Some $11 billion is spent on 500,000 total knee replacements each year in the United States, and the number is projected to multiply seven times by 2030 because of the aging, overweight population.
Elena Losina and colleagues at Brigham and Women’s Hospital and the Boston University School of Public Health set out to determine if the operations on Medicare patients aged 65 and older were cost-effective -- a subjective threshold based on years of life spent in good health.
Some nine out of 10 knee replacements are successful -- knee pain goes away and patients become more mobile.
In the study, knee replacement surgery and subsequent costs added up to $57,900 per patient, which was $20,800 more than was spent on those who did not get the surgery.
Those who got artificial knees lived more than a year longer in good health than those who did not, and the researchers calculated the added cost per year of good-quality life at $18,300.
They deemed that outlay, when compared to other procedures to treat aging bones, “highly cost-effective.”
The surgery’s cost-effectiveness rose with the experience of the surgeons who worked at high-volume hospitals, as is true with many complicated procedures.
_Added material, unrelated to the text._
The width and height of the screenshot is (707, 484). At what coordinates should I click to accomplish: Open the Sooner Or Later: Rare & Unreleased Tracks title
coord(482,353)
Results were generally not as good for blacks, Hispanics, and older patients, according to the report published in the Archives of Internal Medicine.
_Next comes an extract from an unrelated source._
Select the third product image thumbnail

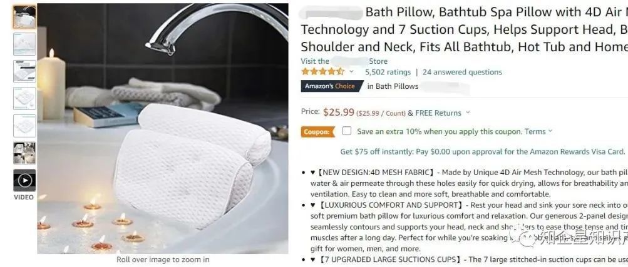coord(24,71)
The prosthetics are made by companies such as Stryker Corp, Zimmer Holdings Inc, Johnson & Johnson and Smith & Nephew.
President Barack Obama has identified cost-effectiveness studies as a way to trim U.S. health costs and steer doctors away from wasteful procedures.
Some $1.1 billion was included in the federal stimulus package to fund such studies.
Stephen Lyman of Weill Cornell Medical College in New York said in an editorial that translating cost-effectiveness to medical practice was an uphill climb.
“At least in the United States, even well-performed cost-effectiveness analyses do not influence either payers or physicians directly. Payers do not use the results to make coverage determinations nor do physicians use them to make treatment decisions,” Lyman wrote.